Naturally, many of those who were even remotely close to the scene of this train wreck say that they had no clue such things were going on. Obama and Attorney General Eric Holder claim they knew nothing. Yet, there does seem to be more than a bit of stonewalling going on. In February, an Assistant Attorney General wrote to Sen. Chuck Grassley (R-IA) and told him the gun-walking had not happened and that no retaliation would be made against ATF agents. But, the gun-walking did happen and Cefalu was fired for charges that many consider a pretext.

It wasn’t until Congressman Darryl Issa (R-CA) forced the issue by holding hearings in which the truth about the gun-walking began to emerge. All in all, the denizens of D.C. seem overly concerned with avoiding any possible responsibility for Fast and Furious rather than determining what happened and ensuring that it never happens again. We need accountability and transparency here. What we’re getting is murk.

Arizona U.S. Attorney Dennis Burke has resigned after admitting to mishandling a probe into Fast and Furious. He was expected to run for major office but those plans are obviously in doubt now. Acting ATF Director Ken Melson has been re-assigned to Justice. The federal government says investigations are ongoing.

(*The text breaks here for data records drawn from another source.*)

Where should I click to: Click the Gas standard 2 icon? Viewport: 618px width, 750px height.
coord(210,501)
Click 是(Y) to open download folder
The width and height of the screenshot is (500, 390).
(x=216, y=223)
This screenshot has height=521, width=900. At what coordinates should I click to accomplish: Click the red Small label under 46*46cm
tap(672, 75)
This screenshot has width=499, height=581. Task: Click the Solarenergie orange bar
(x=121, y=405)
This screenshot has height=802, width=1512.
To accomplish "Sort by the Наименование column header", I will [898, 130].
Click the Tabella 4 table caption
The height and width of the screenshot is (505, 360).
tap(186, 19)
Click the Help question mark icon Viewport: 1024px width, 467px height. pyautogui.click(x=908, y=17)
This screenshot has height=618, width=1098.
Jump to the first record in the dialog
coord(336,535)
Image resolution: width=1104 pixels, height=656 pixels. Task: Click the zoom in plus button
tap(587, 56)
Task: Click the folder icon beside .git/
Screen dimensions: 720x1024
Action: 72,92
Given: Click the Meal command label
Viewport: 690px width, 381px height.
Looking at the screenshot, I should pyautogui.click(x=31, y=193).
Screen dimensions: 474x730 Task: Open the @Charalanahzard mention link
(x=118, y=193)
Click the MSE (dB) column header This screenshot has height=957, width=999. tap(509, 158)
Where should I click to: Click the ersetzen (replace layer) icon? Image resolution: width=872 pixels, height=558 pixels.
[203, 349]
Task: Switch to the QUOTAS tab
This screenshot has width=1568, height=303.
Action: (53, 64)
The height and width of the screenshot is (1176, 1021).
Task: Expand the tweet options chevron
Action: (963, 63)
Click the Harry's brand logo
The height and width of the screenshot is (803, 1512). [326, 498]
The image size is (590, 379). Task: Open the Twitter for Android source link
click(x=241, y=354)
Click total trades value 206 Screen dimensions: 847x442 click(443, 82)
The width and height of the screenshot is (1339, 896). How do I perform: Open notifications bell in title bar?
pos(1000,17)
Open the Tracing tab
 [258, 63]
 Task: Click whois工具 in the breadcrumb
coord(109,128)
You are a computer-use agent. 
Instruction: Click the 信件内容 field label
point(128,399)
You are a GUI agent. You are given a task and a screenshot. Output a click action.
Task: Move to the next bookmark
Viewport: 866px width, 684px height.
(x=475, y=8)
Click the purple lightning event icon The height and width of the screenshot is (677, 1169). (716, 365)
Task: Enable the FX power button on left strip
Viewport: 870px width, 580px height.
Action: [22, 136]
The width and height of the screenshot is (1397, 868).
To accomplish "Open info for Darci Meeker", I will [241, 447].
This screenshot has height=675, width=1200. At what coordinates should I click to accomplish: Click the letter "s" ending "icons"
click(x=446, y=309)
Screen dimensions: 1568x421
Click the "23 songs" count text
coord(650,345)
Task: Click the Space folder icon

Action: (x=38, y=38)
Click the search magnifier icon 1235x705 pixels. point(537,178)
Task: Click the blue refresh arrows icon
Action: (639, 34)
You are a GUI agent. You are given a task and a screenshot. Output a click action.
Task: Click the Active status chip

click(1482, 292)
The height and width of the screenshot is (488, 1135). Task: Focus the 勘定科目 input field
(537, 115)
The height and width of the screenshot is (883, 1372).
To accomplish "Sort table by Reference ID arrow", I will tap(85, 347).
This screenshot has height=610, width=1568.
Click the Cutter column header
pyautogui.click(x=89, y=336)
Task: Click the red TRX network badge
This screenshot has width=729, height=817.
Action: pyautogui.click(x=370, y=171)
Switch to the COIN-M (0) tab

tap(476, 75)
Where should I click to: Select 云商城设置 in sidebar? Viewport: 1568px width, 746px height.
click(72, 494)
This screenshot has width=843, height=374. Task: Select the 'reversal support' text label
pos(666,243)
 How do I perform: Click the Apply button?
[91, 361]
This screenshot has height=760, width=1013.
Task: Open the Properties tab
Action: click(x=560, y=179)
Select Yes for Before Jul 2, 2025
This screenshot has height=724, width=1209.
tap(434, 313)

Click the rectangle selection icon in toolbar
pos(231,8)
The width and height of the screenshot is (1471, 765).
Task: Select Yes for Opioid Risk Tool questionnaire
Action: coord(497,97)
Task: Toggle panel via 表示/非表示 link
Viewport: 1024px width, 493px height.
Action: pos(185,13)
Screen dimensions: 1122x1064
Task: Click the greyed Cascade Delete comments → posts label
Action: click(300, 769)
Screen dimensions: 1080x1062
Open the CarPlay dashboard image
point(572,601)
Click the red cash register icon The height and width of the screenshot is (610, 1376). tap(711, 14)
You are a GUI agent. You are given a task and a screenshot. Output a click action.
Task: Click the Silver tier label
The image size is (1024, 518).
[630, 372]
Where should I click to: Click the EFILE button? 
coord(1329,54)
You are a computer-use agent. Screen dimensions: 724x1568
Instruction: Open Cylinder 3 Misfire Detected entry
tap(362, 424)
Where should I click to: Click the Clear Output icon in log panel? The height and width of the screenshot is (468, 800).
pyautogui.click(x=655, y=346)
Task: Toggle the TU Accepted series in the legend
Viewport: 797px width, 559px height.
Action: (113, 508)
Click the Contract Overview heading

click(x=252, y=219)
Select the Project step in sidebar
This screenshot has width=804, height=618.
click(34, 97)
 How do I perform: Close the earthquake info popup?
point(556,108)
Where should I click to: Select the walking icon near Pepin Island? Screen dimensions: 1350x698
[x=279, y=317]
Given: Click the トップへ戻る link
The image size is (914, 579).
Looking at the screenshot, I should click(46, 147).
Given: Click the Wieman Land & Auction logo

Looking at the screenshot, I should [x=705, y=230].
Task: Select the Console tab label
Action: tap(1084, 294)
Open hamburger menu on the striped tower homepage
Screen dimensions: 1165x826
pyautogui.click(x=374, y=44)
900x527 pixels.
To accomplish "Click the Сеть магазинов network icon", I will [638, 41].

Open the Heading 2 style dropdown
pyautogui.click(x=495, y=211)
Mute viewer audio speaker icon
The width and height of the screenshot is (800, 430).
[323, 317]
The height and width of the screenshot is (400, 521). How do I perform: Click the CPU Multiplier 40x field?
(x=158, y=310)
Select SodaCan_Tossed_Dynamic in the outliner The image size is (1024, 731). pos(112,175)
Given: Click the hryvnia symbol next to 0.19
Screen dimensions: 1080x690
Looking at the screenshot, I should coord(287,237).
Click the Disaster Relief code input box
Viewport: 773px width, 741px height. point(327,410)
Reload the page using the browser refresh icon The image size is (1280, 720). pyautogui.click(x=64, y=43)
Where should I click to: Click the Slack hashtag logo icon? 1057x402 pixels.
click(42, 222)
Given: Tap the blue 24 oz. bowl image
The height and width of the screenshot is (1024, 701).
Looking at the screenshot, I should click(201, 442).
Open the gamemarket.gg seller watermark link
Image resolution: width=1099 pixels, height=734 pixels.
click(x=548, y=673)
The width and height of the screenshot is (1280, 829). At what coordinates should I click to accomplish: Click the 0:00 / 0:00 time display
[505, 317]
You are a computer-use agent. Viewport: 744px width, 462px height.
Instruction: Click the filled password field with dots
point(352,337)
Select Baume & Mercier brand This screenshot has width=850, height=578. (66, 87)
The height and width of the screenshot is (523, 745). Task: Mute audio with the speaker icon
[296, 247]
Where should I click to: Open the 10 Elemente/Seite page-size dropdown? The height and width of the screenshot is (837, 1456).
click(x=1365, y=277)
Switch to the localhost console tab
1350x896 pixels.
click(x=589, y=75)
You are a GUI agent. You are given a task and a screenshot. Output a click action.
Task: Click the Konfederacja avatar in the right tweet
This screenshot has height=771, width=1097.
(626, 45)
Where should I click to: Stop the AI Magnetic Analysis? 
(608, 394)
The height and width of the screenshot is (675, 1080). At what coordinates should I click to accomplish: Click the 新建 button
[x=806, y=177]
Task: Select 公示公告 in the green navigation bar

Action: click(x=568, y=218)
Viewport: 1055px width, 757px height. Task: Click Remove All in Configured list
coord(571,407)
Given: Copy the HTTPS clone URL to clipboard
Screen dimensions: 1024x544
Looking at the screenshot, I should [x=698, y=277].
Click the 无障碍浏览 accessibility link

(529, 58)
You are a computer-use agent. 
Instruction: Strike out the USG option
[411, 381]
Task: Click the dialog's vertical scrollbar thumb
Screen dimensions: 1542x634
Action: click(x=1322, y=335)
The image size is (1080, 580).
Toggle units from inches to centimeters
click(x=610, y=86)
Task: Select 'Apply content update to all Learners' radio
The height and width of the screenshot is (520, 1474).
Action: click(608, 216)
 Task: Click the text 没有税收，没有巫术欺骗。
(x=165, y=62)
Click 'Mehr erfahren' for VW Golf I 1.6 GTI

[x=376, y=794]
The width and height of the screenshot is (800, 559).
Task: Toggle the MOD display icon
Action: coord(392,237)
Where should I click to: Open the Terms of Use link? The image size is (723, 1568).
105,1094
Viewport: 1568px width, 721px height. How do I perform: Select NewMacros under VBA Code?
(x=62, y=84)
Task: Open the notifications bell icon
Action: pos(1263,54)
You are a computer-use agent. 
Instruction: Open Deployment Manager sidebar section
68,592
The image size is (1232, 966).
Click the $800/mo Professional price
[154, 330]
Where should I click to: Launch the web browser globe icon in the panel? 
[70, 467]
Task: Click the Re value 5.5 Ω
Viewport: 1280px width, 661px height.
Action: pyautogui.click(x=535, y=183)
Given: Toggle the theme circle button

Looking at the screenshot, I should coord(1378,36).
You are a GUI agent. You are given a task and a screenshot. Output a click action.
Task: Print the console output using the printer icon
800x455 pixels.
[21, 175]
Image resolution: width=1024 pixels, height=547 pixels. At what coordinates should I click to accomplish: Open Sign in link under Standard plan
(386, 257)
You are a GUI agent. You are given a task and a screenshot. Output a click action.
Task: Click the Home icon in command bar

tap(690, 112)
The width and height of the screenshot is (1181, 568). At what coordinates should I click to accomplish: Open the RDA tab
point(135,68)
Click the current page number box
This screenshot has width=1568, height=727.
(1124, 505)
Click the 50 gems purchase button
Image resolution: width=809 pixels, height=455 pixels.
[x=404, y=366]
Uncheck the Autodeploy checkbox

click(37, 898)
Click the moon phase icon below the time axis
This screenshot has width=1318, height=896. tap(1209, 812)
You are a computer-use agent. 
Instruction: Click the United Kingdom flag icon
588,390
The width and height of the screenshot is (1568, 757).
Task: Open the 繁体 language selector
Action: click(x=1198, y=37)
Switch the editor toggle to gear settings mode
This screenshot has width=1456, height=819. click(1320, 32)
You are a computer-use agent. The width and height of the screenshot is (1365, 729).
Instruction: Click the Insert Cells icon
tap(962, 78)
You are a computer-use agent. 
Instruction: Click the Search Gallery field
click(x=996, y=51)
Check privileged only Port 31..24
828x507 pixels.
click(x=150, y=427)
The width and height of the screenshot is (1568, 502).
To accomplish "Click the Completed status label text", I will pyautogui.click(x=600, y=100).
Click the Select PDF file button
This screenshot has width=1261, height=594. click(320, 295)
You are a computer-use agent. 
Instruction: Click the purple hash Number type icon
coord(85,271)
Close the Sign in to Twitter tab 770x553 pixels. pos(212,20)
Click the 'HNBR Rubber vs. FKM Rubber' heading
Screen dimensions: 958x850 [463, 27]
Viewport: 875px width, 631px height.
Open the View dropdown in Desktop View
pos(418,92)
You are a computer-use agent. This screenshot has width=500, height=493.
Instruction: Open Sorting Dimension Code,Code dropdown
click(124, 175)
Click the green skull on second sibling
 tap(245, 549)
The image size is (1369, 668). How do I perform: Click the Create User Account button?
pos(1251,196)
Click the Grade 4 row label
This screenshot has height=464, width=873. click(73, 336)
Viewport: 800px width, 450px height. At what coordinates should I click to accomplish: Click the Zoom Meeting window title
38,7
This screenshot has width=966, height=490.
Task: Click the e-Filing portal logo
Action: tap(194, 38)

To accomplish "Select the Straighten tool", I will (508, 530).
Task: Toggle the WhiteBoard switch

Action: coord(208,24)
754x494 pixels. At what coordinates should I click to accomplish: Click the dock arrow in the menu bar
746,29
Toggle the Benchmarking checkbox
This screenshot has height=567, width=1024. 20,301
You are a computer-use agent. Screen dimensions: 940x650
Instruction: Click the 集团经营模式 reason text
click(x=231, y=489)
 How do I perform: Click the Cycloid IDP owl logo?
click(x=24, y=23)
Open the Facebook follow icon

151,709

Let’s hope that real results come from the investigations and not just a whitewash. As it stands now, the family of Brian Terry has been denied the routine request to be declared crime victims.

In researching this article, I found that virtually all those digging into the story are from right-wing or libertarian sites. Simply put, this isn’t a left vs. right issue. A man is dead. It probably didn’t have to happen. Way too many guns were allowed to go to the cartels. Those are the issues.